Transcreva, do texto sobre a dWallet, o trecho que vai de "Após abrir a" até "plataforma da dWallet.", sem alterar nenhuma palavra.

§ Texto para revisão
------------------------

Ele oferece exemplos práticos: uma mulher que nasce com diabetes poderá organizar todos os seus dados médicos e farmacêuticos na conta da dWallet e oferecê-los, individualmente ou em conjunto com outras pessoas com diabetes, a empresas interessadas em pesquisa, por um valor combinado.
"Tudo gera valor"
O que Vellozo propõe é uma espécie de cartório: sua empresa "certifica" os dados de cada indivíduo interessado. A dWallet é a prova de que os dados em questão são de fato daquela pessoa, que pode, assim, comercializá-los.
Após abrir a conta, o indivíduo solicita formalmente seus dados a todas as empresas com que se relaciona. Ao recebê-los, deposita-os na dWallet e pode monetizá-los.
Quem hospeda esses dados, como Google, TikTok ou Facebook, diz Vellozo, perde o direito de posse, que migra para um "agente custodiante", no caso o próprio detentor dos dados.
A monetização, por sua vez, ocorrerá a partir de uma série de critérios, incluindo pontuações. Quanto mais interesse pelos dados por parte de empresas procuradas pela DrumWave, maior a pontuação.
E uma das parceiras nesse processo é a gigante americana IBM, que modela os dados certificados e roda em sua nuvem a plataforma da dWallet.
Segundo Vellozo, um bebê de cinco meses já tem seus dados espalhados, em média, por cerca de 68 arquivos diferentes. Seus pais podem reuni-los e estabelecer uma conta-poupança na dWallet a fim de monetizar esses dados e financiar parte de sua educação, argumenta.
E um aposentado saudável de 65 anos pode reunir todas as informações sobre sua saúde e atividade física regular, e negociá-las em sua carteira digital de dados.
O valor desses dados, aposta Vellozo, acabará sendo estabelecido pelo próprio mercado. "Raça, gênero, religião, identificação sexual e política, tudo hoje é polarizado. Mas os dados não, eles são neutros. Não importa quem você é, se está no planeta já conta, pois tudo o que você faz, ou o que não faz, gera valor e informação a ser processada e utilizada".

------------------------

§ Itens para revisão
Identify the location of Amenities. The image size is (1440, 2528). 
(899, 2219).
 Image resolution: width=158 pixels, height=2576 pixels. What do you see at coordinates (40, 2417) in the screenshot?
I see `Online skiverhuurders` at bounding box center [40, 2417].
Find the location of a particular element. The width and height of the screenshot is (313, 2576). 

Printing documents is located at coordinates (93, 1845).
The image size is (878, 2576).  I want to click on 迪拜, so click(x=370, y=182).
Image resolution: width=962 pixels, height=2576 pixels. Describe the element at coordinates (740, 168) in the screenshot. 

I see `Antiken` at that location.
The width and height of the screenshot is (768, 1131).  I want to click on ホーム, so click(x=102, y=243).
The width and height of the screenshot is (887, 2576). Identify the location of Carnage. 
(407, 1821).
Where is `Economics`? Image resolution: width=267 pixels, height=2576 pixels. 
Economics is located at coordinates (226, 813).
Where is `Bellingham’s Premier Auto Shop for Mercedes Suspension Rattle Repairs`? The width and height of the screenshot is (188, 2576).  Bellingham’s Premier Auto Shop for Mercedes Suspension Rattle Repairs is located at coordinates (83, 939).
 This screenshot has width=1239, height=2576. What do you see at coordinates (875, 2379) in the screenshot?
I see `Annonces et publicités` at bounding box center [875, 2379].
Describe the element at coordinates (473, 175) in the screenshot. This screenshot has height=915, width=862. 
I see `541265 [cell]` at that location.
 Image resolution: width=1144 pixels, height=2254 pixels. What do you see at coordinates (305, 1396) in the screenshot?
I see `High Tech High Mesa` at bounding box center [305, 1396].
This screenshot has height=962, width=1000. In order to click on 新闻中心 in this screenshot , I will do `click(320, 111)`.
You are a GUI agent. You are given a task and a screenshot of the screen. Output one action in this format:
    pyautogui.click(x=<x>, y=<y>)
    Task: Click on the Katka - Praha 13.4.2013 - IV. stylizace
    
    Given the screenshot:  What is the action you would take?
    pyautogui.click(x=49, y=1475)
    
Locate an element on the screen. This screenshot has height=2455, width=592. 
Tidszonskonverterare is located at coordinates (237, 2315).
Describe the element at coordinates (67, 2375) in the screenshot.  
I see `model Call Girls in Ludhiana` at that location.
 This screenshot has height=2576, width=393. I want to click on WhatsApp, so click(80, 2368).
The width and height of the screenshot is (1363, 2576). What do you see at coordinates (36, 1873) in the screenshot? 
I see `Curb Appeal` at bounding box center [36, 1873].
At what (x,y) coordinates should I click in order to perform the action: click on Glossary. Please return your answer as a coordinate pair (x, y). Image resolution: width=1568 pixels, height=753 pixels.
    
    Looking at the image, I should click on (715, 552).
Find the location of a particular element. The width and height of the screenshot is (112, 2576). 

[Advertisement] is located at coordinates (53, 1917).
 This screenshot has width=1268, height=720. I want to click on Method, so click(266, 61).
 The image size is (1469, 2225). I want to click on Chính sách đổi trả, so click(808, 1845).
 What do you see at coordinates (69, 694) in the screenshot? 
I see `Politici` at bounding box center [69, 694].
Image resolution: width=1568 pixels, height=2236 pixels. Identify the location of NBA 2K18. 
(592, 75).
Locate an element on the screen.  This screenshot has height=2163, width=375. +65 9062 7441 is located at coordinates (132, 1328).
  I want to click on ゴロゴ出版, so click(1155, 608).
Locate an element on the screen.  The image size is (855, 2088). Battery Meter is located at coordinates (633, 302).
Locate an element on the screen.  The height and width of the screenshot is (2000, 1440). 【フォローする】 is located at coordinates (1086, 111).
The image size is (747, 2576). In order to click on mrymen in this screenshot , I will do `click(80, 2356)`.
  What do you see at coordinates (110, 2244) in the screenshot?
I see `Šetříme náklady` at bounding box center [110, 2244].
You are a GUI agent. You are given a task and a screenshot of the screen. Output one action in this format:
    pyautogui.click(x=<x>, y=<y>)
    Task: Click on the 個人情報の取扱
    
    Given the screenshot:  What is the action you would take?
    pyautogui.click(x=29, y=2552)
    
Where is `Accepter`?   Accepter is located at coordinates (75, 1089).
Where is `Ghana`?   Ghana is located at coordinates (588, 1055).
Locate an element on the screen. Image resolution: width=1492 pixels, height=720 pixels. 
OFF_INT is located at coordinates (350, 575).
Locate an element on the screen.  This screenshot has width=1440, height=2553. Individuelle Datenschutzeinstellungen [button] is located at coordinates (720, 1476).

------------------------

§ Resposta abaixo
Após abrir a conta, o indivíduo solicita formalmente seus dados a todas as empresas com que se relaciona. Ao recebê-los, deposita-os na dWallet e pode monetizá-los.
Quem hospeda esses dados, como Google, TikTok ou Facebook, diz Vellozo, perde o direito de posse, que migra para um "agente custodiante", no caso o próprio detentor dos dados.
A monetização, por sua vez, ocorrerá a partir de uma série de critérios, incluindo pontuações. Quanto mais interesse pelos dados por parte de empresas procuradas pela DrumWave, maior a pontuação.
E uma das parceiras nesse processo é a gigante americana IBM, que modela os dados certificados e roda em sua nuvem a plataforma da dWallet.